In the spirit of Eliezer's dictum "rather than a 3-vector being made out of an ordered list of 3 scalars, a 3-vector was just a pure mathematical object in a vector algebra" the same thing is going on here - the configuration of the photon is given by a complex 2-vector, which we represent as a pair of complex numbers. This means that we have chosen a basis - to quote previous post again "We can represent the polarization of light as a complex amplitude for up-down plus a complex amplitude for left-right". Thus, the basis is a pair of configurations - first one being "up-down", the second one being "left-right". Any other configuration of a single photon is a linear combination of those - hence we write it as (1 ; 0) or (0 ; -i) or (√.5 ; √.5).
There is an unfortunate complication that two configurations are identified if they differ by a scalar complex factor. So as long as you talk about just one photon configurations (0 ; -i) and (0, 1) are actually the same.
(Side note: One has to be careful with this issue when talking about multiple photons (as we will shortly); in that case only one overall scalar complex factor for the whole joint system is allowed, as opposed to "one for each photon," which does not even make sense, because "each photon" does not necessarily make sense - due to entanglement. I'll get back to this after I talk about how one describes a joint configuration for multiple systems, which is right after this.)

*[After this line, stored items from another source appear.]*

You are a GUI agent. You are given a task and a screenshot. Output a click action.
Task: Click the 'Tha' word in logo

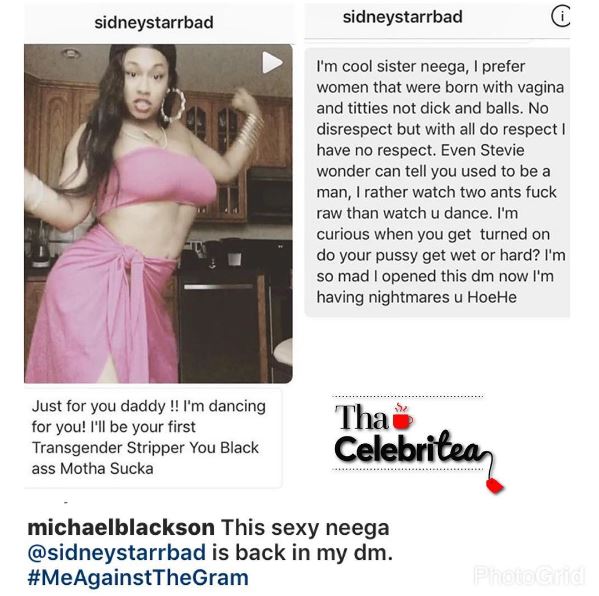click(x=361, y=417)
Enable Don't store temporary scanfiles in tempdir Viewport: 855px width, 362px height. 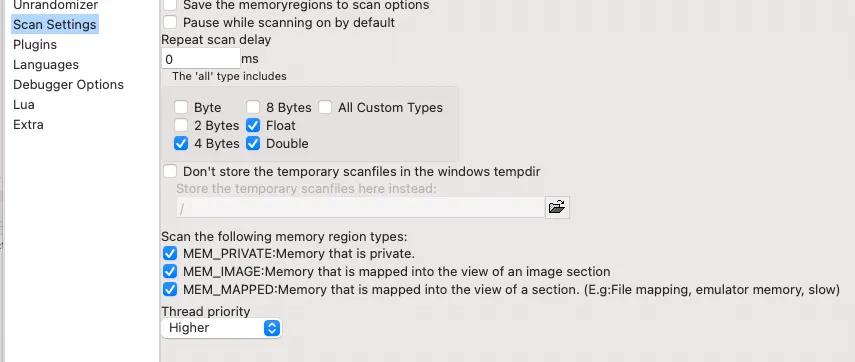[170, 171]
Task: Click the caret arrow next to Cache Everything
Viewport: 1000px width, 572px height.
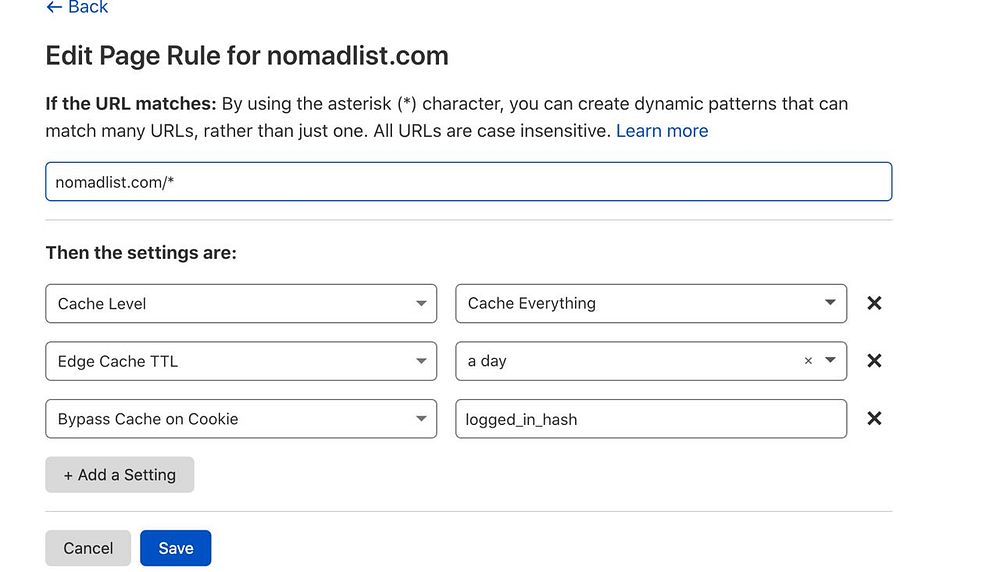Action: 830,303
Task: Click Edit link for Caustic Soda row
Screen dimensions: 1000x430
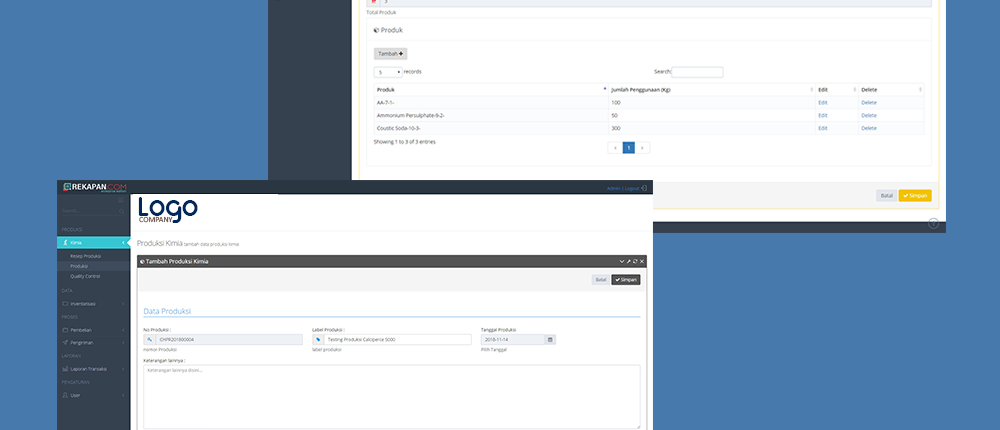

What about a configuration of two photons? Or in general, a combined quantum system describing joint configurations of (system number 1) and (system number 2)? The technical term here is "tensor product", a term Eliezer is careful to avoid (because math). In concrete terms, you can take all combination of basis configurations as a basis for the joint configuration space. In the case of two photons and using our basis "up-down"=(1 ; 0) and "left-right"=(0 ; 1)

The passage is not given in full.